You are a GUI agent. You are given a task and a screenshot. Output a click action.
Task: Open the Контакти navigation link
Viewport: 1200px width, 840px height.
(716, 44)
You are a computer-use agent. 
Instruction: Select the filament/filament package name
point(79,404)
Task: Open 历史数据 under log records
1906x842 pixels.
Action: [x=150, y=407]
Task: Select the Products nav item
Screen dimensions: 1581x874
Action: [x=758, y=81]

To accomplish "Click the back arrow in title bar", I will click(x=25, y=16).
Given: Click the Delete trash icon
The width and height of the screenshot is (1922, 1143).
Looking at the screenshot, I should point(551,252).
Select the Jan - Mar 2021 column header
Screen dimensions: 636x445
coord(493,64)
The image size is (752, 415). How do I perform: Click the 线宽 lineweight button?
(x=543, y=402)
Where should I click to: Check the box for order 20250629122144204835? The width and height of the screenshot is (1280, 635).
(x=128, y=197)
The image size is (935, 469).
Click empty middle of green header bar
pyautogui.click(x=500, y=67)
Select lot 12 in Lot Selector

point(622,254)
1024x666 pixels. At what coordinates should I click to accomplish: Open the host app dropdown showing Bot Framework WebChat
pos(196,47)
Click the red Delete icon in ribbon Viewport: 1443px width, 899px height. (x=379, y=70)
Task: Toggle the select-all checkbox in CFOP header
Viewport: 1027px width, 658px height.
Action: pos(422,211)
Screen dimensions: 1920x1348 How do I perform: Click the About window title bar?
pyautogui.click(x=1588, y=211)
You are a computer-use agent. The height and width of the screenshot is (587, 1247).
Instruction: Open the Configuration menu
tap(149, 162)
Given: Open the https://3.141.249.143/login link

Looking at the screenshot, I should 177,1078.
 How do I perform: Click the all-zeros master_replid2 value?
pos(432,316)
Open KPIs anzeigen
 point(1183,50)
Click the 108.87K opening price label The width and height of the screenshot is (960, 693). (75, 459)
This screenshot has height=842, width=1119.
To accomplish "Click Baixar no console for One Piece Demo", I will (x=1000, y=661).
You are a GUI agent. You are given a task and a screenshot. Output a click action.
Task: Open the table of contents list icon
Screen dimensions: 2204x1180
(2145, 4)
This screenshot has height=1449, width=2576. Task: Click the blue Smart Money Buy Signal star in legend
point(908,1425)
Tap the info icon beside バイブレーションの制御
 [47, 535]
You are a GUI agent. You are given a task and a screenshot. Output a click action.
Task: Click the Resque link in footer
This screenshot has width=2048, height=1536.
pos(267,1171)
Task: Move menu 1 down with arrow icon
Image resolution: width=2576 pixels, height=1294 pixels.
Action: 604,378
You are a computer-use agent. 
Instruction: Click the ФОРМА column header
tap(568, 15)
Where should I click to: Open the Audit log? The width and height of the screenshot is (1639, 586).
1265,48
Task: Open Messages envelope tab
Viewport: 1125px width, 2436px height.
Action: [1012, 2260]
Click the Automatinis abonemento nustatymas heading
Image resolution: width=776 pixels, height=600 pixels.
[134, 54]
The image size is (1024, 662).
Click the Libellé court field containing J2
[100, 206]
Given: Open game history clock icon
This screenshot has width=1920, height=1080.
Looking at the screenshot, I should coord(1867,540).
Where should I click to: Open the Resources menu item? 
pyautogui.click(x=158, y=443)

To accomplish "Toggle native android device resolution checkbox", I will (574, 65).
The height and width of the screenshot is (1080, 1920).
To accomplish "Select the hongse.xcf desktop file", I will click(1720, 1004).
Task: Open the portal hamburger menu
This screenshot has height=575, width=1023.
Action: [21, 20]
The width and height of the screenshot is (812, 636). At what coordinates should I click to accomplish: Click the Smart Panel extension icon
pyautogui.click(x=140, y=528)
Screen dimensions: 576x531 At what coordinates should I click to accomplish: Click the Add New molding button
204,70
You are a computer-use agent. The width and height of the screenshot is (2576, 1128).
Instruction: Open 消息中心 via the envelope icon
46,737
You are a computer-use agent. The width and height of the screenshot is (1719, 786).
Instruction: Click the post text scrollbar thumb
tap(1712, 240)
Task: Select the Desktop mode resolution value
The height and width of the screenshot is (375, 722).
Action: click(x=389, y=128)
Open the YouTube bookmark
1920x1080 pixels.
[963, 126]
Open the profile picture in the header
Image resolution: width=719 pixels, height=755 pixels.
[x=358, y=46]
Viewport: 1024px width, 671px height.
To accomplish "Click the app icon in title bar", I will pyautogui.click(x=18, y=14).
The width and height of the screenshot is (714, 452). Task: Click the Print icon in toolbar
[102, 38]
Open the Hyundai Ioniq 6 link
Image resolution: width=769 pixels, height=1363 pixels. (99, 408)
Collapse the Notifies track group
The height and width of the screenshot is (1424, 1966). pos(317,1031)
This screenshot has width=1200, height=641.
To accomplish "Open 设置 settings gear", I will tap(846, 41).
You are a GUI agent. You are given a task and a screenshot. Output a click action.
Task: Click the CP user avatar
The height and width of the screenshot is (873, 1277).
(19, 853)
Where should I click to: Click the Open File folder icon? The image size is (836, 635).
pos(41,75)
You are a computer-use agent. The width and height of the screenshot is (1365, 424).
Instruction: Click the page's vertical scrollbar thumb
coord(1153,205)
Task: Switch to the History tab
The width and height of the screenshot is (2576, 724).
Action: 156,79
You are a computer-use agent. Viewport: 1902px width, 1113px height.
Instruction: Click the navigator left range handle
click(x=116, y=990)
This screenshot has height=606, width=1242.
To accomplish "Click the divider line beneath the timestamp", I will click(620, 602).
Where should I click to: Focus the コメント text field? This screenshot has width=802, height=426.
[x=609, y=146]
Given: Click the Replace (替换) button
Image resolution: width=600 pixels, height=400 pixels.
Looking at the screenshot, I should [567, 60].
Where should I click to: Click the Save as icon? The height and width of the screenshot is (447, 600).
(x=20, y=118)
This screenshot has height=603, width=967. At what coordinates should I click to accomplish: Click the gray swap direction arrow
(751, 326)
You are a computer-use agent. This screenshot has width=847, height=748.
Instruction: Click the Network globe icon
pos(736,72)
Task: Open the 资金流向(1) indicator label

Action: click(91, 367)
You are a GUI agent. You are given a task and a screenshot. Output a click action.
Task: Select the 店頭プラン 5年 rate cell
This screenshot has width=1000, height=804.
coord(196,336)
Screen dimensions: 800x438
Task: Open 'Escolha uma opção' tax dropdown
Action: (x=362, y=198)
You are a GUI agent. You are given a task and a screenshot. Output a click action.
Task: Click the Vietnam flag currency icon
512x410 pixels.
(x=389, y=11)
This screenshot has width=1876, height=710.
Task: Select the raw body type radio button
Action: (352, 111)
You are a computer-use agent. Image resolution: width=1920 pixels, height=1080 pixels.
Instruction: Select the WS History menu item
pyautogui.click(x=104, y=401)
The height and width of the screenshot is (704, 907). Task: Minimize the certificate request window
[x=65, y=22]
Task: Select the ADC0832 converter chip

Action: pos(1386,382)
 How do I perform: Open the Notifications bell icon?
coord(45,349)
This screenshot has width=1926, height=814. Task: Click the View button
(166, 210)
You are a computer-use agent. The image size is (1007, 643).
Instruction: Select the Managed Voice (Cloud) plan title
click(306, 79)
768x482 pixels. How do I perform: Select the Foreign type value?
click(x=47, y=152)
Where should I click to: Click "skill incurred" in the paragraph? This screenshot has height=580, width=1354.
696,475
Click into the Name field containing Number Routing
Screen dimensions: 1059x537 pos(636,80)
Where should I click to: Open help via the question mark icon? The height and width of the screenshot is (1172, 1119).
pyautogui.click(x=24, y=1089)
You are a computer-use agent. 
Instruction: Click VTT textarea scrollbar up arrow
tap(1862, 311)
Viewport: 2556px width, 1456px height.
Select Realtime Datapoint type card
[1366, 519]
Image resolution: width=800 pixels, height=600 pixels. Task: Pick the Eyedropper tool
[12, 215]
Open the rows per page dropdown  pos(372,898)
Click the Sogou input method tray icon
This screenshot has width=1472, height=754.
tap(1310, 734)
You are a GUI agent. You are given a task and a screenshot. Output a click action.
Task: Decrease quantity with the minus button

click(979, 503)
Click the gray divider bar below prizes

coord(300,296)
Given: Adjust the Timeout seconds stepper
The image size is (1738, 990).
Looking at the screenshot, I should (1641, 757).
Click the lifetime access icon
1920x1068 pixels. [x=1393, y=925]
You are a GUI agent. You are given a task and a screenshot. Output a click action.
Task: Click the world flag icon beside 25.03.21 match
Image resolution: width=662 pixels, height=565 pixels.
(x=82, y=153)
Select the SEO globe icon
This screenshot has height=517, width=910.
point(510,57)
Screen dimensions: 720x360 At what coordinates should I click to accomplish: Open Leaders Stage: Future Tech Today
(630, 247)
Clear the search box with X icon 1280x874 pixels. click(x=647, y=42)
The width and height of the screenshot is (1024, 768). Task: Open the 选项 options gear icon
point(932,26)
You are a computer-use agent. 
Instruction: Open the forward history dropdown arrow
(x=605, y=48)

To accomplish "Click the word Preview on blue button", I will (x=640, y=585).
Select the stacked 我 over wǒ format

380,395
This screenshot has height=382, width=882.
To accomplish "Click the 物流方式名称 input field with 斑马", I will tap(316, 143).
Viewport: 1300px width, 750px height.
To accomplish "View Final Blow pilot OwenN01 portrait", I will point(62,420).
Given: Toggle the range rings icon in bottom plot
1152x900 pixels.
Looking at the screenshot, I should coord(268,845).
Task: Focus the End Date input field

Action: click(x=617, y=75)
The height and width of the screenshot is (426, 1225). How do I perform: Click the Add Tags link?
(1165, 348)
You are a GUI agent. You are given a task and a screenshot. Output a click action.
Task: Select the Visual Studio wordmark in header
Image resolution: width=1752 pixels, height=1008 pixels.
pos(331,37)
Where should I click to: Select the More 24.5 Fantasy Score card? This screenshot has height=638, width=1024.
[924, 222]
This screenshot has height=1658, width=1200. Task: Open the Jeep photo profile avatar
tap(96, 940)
= = = =
» WHAT THE TASK REQUIRES
Copy the stretch of entries from the line containing "Screen dimensions: 1920x1348" through the line containing "Action: [21, 20]" verbatim, both ends included.

» WRITTEN ANSWER
Screen dimensions: 1920x1348 How do I perform: Click the About window title bar?
pyautogui.click(x=1588, y=211)
You are a computer-use agent. The height and width of the screenshot is (587, 1247).
Instruction: Open the Configuration menu
tap(149, 162)
Given: Open the https://3.141.249.143/login link

Looking at the screenshot, I should 177,1078.
 How do I perform: Click the all-zeros master_replid2 value?
pos(432,316)
Open KPIs anzeigen
 point(1183,50)
Click the 108.87K opening price label The width and height of the screenshot is (960, 693). (75, 459)
This screenshot has height=842, width=1119.
To accomplish "Click Baixar no console for One Piece Demo", I will (x=1000, y=661).
You are a GUI agent. You are given a task and a screenshot. Output a click action.
Task: Open the table of contents list icon
Screen dimensions: 2204x1180
(2145, 4)
This screenshot has height=1449, width=2576. Task: Click the blue Smart Money Buy Signal star in legend
point(908,1425)
Tap the info icon beside バイブレーションの制御
 [47, 535]
You are a GUI agent. You are given a task and a screenshot. Output a click action.
Task: Click the Resque link in footer
This screenshot has width=2048, height=1536.
pos(267,1171)
Task: Move menu 1 down with arrow icon
Image resolution: width=2576 pixels, height=1294 pixels.
Action: 604,378
You are a computer-use agent. 
Instruction: Click the ФОРМА column header
tap(568, 15)
Where should I click to: Open the Audit log? The width and height of the screenshot is (1639, 586).
1265,48
Task: Open Messages envelope tab
Viewport: 1125px width, 2436px height.
Action: [1012, 2260]
Click the Automatinis abonemento nustatymas heading
Image resolution: width=776 pixels, height=600 pixels.
[134, 54]
The image size is (1024, 662).
Click the Libellé court field containing J2
[100, 206]
Given: Open game history clock icon
This screenshot has width=1920, height=1080.
Looking at the screenshot, I should coord(1867,540).
Where should I click to: Open the Resources menu item? 
pyautogui.click(x=158, y=443)

To accomplish "Toggle native android device resolution checkbox", I will (574, 65).
The height and width of the screenshot is (1080, 1920).
To accomplish "Select the hongse.xcf desktop file", I will click(1720, 1004).
Task: Open the portal hamburger menu
This screenshot has height=575, width=1023.
Action: [21, 20]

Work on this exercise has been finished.